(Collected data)
^^^^

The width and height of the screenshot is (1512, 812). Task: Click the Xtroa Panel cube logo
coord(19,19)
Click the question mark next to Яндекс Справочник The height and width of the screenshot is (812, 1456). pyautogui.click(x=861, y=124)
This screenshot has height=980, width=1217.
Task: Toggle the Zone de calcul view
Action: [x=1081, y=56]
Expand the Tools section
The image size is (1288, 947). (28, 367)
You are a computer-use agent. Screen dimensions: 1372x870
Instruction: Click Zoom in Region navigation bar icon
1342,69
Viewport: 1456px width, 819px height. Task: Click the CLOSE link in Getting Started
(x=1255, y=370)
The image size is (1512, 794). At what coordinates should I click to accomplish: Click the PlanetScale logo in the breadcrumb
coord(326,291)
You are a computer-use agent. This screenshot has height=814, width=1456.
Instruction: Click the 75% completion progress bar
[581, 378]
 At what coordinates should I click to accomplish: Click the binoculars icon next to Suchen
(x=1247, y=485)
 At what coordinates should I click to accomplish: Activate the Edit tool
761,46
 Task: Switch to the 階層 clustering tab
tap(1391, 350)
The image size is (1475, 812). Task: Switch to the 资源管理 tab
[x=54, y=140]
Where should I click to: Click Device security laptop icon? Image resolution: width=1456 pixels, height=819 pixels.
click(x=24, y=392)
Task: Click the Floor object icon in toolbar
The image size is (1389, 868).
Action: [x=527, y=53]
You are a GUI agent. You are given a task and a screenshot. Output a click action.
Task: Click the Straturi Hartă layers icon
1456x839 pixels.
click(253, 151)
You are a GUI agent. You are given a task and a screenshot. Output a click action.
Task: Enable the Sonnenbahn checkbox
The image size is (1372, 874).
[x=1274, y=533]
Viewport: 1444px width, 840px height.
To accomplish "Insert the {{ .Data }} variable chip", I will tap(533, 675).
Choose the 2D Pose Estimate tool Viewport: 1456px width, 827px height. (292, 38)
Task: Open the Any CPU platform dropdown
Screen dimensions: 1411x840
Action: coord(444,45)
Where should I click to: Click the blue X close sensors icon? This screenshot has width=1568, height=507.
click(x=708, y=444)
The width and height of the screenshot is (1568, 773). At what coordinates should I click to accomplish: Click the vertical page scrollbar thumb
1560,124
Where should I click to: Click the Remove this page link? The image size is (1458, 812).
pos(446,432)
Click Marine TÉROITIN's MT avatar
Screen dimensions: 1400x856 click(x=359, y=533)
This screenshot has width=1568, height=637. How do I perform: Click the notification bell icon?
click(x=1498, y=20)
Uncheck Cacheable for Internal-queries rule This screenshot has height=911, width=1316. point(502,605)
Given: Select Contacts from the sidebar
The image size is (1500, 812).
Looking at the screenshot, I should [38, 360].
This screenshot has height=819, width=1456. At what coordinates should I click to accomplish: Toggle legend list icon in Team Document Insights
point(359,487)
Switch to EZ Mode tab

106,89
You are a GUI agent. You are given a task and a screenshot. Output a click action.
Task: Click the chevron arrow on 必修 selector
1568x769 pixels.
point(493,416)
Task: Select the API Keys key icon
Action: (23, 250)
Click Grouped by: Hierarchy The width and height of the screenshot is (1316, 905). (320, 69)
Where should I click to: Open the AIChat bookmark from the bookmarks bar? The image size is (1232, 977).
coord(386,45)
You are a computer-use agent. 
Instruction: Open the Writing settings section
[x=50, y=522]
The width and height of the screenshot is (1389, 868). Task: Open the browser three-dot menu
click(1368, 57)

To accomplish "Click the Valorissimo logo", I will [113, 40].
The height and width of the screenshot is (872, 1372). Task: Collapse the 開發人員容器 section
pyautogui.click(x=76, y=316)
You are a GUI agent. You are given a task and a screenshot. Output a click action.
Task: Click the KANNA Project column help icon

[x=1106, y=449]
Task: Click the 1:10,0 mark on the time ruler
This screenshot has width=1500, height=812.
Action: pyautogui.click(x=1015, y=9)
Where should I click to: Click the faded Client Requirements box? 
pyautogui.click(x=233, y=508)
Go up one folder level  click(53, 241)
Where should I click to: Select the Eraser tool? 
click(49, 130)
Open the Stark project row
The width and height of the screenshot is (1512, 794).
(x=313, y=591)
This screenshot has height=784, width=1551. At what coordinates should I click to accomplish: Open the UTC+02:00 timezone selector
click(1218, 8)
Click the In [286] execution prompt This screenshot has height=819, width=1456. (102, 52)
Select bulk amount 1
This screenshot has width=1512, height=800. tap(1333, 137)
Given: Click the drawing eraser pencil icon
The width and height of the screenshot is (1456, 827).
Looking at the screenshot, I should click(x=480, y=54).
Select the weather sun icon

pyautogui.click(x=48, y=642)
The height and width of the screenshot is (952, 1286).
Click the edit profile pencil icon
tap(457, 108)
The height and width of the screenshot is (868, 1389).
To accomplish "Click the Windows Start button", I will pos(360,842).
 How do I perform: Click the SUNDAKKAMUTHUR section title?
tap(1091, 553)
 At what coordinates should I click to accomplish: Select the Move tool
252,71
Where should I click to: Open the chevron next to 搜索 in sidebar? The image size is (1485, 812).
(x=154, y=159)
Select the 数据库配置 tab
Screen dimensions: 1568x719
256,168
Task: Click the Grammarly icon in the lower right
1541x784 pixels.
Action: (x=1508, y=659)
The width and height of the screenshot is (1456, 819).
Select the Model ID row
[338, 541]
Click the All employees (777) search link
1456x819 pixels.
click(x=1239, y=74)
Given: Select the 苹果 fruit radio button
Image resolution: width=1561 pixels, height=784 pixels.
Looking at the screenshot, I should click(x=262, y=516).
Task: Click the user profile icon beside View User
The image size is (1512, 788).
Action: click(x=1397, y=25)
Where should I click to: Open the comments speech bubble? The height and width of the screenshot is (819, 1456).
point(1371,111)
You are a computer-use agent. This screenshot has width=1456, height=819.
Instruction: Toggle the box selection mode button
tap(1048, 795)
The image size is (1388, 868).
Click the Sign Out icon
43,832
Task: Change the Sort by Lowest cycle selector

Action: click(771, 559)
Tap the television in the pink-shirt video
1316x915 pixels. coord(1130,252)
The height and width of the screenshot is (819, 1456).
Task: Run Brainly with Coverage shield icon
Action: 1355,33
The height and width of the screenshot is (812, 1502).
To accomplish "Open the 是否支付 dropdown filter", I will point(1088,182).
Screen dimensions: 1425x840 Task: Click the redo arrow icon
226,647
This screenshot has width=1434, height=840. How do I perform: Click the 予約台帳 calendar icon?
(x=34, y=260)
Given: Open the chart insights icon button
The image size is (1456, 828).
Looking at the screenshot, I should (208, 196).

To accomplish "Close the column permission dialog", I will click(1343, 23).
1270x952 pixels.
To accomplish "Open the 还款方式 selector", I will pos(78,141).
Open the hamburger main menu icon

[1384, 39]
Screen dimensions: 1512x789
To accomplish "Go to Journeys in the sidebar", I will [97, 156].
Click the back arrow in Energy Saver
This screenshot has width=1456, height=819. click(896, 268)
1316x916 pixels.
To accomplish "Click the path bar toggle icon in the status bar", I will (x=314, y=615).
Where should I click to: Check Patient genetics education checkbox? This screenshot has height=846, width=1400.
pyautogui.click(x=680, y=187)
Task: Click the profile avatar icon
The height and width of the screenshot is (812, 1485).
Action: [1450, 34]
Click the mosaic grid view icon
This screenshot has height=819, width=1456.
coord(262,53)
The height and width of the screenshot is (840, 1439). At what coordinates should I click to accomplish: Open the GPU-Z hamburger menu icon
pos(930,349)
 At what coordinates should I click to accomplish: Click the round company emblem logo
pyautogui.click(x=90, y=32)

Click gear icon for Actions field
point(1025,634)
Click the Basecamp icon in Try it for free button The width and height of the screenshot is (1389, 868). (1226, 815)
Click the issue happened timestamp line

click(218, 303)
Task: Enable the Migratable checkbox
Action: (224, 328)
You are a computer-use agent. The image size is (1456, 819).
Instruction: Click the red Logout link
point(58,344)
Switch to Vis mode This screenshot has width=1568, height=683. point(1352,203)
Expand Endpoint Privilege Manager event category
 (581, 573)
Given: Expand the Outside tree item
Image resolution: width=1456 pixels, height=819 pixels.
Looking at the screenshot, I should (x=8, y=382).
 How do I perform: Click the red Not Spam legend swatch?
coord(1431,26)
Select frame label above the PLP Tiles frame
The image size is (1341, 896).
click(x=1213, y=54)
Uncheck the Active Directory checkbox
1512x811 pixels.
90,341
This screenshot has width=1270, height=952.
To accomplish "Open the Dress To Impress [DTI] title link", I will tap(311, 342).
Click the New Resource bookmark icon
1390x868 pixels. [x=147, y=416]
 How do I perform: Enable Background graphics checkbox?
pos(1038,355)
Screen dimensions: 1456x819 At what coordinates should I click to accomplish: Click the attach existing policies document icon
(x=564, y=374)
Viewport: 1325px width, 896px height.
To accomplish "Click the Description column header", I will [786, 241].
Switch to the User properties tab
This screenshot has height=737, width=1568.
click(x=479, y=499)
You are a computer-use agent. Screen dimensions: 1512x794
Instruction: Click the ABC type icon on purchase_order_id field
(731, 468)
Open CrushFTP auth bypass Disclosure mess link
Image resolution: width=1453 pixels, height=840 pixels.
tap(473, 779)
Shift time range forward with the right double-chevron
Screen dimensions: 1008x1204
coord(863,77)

^^^^

• [Try it]: Beginning at the line with "Viewport: 1325px width, 896px height." and stopping after the line with "You are a computer-use agent. Screen dimensions: 1512x794", please write out every line of the data above exactly and nothing else.

• [Solution below]:
Viewport: 1325px width, 896px height.
To accomplish "Click the Description column header", I will [786, 241].
Switch to the User properties tab
This screenshot has height=737, width=1568.
click(x=479, y=499)
You are a computer-use agent. Screen dimensions: 1512x794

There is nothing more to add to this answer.